··· Data to process

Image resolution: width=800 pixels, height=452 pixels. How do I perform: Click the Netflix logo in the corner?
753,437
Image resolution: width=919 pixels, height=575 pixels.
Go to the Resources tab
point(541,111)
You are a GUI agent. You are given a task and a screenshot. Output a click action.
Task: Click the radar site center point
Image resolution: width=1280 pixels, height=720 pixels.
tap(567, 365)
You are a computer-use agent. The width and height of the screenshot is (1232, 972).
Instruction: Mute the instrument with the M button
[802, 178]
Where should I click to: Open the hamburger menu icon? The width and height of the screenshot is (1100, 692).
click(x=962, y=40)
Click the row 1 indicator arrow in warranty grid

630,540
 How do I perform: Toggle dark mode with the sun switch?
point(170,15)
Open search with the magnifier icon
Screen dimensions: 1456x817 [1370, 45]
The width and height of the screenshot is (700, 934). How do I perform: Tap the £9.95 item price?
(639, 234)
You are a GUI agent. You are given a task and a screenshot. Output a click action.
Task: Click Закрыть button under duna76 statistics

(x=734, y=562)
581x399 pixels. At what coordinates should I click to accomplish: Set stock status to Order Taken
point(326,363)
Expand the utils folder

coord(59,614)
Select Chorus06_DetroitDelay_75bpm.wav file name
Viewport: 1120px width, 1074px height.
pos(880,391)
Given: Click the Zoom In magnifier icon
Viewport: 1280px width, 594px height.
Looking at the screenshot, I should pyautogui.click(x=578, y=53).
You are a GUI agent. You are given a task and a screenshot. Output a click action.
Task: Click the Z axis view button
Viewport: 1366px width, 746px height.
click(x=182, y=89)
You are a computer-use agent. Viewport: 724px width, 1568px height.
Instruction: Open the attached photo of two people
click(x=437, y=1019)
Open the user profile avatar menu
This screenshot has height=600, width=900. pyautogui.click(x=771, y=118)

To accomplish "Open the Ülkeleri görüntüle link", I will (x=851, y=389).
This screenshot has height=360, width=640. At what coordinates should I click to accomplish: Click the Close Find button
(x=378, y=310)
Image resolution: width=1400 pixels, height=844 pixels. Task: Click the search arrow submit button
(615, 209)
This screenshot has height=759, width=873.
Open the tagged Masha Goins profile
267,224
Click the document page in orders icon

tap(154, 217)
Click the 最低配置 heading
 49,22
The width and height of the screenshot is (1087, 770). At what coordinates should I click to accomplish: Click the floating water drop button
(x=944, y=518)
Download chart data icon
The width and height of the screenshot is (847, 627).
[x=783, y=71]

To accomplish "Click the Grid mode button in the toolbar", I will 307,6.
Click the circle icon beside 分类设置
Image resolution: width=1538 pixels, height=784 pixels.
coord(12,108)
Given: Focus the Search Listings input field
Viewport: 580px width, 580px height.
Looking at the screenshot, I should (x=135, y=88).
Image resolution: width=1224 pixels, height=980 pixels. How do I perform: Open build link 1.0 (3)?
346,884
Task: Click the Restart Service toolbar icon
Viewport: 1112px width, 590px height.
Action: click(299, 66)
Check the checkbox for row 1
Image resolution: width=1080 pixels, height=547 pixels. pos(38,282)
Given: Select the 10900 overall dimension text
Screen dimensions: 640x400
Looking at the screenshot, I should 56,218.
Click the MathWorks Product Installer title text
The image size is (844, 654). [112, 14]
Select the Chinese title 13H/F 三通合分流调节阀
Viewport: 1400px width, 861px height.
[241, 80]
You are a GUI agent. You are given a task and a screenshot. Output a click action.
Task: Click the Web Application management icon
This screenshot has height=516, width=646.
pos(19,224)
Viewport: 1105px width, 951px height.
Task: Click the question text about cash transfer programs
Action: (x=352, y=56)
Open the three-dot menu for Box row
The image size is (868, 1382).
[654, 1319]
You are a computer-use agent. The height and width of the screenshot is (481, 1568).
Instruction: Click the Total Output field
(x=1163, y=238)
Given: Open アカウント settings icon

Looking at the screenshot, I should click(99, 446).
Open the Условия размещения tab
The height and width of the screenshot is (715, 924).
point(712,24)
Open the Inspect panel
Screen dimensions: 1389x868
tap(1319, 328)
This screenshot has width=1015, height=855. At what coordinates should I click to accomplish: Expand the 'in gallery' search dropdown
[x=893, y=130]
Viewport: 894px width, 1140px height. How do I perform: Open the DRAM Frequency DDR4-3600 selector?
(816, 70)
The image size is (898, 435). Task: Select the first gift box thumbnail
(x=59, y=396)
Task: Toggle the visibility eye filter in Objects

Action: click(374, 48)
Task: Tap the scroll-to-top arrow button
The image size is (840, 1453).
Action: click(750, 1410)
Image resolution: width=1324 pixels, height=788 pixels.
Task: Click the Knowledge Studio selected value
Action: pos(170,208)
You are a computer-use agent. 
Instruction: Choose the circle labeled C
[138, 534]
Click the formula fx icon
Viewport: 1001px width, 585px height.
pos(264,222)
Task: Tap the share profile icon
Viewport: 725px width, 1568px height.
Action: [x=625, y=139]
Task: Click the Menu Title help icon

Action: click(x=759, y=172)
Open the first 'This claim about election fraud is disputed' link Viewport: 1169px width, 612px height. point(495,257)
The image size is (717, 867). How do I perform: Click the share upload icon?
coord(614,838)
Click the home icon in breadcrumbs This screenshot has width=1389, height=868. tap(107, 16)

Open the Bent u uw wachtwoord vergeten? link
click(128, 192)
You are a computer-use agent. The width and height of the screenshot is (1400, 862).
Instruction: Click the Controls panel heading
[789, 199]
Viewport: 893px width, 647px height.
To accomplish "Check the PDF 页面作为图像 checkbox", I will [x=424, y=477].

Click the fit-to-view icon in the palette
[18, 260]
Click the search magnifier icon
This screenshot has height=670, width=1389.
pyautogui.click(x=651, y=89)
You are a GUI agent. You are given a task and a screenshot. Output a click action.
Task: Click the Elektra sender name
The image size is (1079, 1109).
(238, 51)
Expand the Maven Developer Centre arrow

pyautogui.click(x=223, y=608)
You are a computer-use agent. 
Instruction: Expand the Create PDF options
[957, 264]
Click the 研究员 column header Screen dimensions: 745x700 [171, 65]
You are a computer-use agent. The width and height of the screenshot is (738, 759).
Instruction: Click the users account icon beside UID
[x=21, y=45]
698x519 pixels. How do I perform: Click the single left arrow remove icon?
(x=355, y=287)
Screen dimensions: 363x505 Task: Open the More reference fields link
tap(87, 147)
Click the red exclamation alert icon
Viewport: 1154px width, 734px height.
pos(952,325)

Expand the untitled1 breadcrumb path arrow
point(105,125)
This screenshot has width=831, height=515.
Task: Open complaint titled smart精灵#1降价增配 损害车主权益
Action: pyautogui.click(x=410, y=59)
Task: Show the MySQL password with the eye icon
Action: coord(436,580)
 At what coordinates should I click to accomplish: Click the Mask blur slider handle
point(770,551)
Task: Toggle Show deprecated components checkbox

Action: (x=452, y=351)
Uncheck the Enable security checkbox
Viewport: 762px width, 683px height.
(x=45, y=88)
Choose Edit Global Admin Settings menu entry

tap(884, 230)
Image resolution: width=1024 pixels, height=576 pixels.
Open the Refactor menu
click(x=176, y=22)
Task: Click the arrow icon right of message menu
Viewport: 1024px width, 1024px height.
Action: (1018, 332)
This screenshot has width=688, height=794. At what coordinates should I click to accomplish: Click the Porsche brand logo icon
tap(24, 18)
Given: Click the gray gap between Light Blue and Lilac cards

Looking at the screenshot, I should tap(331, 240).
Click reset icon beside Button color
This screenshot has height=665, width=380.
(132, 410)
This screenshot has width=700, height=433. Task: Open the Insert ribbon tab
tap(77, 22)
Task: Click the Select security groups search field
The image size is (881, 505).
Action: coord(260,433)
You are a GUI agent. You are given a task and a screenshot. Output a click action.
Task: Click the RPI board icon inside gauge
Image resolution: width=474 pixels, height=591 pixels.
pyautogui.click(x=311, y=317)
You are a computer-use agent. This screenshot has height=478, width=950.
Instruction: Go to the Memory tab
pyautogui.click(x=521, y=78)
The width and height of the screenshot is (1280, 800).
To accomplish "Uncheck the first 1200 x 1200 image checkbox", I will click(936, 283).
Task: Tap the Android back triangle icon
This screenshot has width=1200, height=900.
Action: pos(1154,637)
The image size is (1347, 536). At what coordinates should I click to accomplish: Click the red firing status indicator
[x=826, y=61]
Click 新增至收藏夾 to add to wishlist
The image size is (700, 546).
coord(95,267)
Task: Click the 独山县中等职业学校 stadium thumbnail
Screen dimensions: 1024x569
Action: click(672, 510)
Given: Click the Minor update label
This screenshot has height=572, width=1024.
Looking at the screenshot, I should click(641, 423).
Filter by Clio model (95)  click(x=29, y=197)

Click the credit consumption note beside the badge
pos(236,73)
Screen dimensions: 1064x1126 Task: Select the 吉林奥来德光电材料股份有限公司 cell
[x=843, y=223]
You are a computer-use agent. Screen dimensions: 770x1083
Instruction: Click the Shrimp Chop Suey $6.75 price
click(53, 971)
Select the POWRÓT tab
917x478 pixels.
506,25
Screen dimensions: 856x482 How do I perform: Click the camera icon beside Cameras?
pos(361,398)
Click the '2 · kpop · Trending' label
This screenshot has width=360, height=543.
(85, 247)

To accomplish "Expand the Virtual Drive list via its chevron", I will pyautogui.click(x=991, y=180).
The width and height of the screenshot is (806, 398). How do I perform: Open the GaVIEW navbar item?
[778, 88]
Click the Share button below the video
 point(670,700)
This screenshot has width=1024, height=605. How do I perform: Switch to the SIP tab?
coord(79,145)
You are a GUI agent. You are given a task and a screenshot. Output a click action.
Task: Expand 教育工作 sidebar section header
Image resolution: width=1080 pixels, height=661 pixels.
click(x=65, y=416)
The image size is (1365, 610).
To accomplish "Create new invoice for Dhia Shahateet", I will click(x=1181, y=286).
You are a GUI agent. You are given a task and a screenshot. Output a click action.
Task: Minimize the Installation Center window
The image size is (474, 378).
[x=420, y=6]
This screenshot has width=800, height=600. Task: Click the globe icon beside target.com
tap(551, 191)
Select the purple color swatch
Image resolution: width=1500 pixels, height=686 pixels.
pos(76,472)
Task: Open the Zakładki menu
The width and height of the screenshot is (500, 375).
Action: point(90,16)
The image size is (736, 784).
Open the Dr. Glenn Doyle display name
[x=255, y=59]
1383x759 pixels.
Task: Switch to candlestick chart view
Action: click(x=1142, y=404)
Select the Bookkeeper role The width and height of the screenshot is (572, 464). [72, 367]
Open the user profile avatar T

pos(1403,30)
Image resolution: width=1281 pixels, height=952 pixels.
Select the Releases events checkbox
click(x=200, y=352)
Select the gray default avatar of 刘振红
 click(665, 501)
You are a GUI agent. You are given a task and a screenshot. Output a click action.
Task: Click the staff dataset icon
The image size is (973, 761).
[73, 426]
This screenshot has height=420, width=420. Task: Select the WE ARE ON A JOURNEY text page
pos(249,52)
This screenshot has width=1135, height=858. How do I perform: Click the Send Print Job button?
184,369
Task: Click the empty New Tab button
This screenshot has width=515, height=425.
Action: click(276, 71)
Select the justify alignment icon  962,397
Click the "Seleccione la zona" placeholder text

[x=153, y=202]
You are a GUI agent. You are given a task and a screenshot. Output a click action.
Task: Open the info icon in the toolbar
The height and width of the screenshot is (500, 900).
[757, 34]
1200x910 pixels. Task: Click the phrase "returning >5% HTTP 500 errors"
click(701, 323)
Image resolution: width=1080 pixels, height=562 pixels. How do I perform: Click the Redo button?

······

__Your objective__:
Of all the entries above, output exactly the lines between the one holding "The image size is (700, 546)." and the one holding "Select the POWRÓT tab", inclusive.

__Task result__:
The image size is (700, 546).
coord(95,267)
Task: Click the 独山县中等职业学校 stadium thumbnail
Screen dimensions: 1024x569
Action: click(672, 510)
Given: Click the Minor update label
This screenshot has height=572, width=1024.
Looking at the screenshot, I should click(641, 423).
Filter by Clio model (95)  click(x=29, y=197)

Click the credit consumption note beside the badge
pos(236,73)
Screen dimensions: 1064x1126 Task: Select the 吉林奥来德光电材料股份有限公司 cell
[x=843, y=223]
You are a computer-use agent. Screen dimensions: 770x1083
Instruction: Click the Shrimp Chop Suey $6.75 price
click(53, 971)
Select the POWRÓT tab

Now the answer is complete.